| Activities |
- A) Decide whether each statement agrees with the text on judicial immunity, answering yes or no and quoting the deciding words from the text: (i) The complaint accused McNulty of malpractice. (ii) Justice King disagreed that judicial immunity applies to the civil action. (iii) Marilyn Newsome's claims against the judges succeeded.
- B) Please go on with the text on judicial immunity, starting after its final sentence.

Text under study Block Start

The court said it will “leave the decision of whether or not to pursue those or similar damages with Victoria.”
Marilyn Newsome did pursue those damages on Victoria’s behalf in this action, but to no avail—at least with respect to claims she asserted against the judges. (The complaint accused the judges of conspiracy, fraud, inflicting emotional distress, and violating her civil rights under 42 U.S.C. § 1983; and it accused McNulty of many of those same torts as well as malpractice and fiduciary breaches).
The court said judicial immunity insulated Walker and Shoemake from civil liability—and that both men had already “experienced '[t]he primary remedy available” for judicial misconduct, a complaint filed with the performance commission.
Justice Leslie D. King, who dissented in part from the court’s refusal to order restitution in Shoemake’s judicial performance case, concurred in the finding “that judicial immunity applies” to this civil action but wrote separately to express the same concern he raised in his prior dissent.
“If this Court is going to dismiss cases based on judicial immunity, offering the alternative remedy of a complaint with the Commission, we need to actually provide a such a remedy in judicial performance cases,” King wrote. “In this case, we did not.”

Text under study Block End
Given data Block Start

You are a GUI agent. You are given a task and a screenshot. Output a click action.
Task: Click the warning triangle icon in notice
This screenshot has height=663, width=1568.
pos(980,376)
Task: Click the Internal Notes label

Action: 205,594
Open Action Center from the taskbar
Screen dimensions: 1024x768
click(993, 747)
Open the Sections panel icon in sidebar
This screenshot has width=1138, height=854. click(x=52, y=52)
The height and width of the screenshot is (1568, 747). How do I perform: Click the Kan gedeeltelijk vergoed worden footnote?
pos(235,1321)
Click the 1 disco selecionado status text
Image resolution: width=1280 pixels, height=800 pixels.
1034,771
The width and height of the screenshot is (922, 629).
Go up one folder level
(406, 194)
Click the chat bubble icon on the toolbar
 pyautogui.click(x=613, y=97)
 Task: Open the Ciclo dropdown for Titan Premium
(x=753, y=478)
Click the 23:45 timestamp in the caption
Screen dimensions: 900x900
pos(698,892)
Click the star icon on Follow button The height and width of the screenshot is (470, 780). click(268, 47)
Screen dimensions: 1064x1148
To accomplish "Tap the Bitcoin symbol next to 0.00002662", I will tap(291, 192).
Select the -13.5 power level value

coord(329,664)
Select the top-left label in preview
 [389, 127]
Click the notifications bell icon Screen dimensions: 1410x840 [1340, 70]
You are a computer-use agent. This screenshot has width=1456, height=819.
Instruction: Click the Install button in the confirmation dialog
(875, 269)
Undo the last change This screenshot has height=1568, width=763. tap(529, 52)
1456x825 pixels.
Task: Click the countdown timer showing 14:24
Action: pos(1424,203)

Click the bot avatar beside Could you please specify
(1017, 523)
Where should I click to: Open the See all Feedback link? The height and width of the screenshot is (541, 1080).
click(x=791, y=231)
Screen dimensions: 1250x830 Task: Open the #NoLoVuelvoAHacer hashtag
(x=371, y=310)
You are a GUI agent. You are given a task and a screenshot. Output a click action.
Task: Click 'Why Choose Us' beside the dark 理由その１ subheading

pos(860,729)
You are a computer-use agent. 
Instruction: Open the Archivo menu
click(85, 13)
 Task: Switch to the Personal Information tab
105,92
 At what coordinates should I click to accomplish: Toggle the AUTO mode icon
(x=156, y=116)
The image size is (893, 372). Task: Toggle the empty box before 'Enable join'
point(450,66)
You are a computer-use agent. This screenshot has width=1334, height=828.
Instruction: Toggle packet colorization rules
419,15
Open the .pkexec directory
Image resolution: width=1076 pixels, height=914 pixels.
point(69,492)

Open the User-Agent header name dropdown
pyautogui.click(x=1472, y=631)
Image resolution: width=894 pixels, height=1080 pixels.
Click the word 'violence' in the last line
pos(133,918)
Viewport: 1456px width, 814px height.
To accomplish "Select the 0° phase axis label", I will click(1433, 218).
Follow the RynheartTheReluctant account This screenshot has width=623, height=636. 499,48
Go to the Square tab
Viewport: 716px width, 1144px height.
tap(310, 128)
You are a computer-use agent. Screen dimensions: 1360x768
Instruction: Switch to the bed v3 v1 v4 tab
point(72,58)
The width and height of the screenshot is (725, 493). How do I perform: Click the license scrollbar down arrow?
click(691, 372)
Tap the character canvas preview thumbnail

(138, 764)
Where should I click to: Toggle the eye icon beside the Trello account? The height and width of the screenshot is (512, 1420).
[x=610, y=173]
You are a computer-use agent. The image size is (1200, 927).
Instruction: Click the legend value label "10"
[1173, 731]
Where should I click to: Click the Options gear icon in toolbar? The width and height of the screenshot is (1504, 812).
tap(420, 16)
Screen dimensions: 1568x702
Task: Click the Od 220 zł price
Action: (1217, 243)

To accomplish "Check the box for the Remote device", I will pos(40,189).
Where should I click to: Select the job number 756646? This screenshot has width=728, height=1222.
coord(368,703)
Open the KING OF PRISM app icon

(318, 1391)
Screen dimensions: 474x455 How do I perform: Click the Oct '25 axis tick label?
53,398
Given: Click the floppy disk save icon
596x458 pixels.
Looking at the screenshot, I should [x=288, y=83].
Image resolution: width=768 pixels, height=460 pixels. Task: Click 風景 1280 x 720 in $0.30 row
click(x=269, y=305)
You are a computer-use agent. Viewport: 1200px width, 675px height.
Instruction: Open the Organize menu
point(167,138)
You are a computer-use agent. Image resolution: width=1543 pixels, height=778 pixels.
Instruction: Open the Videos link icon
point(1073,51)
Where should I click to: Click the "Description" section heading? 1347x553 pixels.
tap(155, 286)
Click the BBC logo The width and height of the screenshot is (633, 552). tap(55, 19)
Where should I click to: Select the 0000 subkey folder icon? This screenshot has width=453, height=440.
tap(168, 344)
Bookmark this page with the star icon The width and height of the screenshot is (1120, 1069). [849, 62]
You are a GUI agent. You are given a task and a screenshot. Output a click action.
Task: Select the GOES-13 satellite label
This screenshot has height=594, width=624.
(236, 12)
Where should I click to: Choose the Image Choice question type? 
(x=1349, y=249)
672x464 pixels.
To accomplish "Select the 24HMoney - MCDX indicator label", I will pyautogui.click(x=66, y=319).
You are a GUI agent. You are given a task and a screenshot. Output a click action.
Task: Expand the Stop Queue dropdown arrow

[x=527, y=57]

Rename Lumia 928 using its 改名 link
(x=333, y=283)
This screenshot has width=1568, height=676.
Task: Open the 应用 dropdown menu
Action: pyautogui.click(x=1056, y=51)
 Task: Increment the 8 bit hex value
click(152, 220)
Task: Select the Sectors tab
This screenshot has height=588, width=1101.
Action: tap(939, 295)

Given data Block End

| Answers by task |
- A)
(i) Yes: "it accused McNulty of many of those same torts as well as malpractice and fiduciary breaches"
(ii) No: "concurred in the finding “that judicial immunity applies” to this civil action"
(iii) No: "but to no avail—at least with respect to claims she asserted against the judges"

- B)
Judicial immunity traces its roots to medieval Europe, where it was recognized to discourage litigants from attacking court rulings by suing judges.
As early as 1872, the U.S. Supreme Court recognized the principle that judges should “be free to act upon [their] own convictions, without apprehension of personal consequences” for their decisions. In a frequently cited 1978 decision, the high court held that the doctrine precluded a lawsuit against a judge who approved a mother’s petition to have her “somewhat retarded” minor daughter sterlized.
Newsome argued in her briefs that the doctrine “was not created in order to provide protection to corrupt judges who use the law for their personal gain or to take financial advantage of a ward and disabled person.”
The U.S. Supreme Court has delineating the bounds of the doctrine in a series of cases, holding that immunity will not apply to (1) “non-judicial actions,” or (2) acts taken “in the clear absence of all jurisdiction.”
Newsome argued that the actions of Walker and Shoemake fell within those exceptions—and she went further by asking that the court “review the doctrine of judicial immunity de novo” if it concluded the judges were covered.
In their briefs, the defendants said that was a short-sighted argument. Walker said the “importance of judicial immunity extends beyond its application to this suit and to this judge,” and Shoemake said Newsome’s request that the court “refashion” the doctrine was “inappropriate.”
Walker further asserted that the doctrine “protects the righteous as well as the dishonest,” and Shoemake contended that “immunity from suit is so absolute that it cannot be defeated by an allegation that the judge acted in a malicious, corrupt, or patently erroneous manner—or even pursuant to a conspiracy.”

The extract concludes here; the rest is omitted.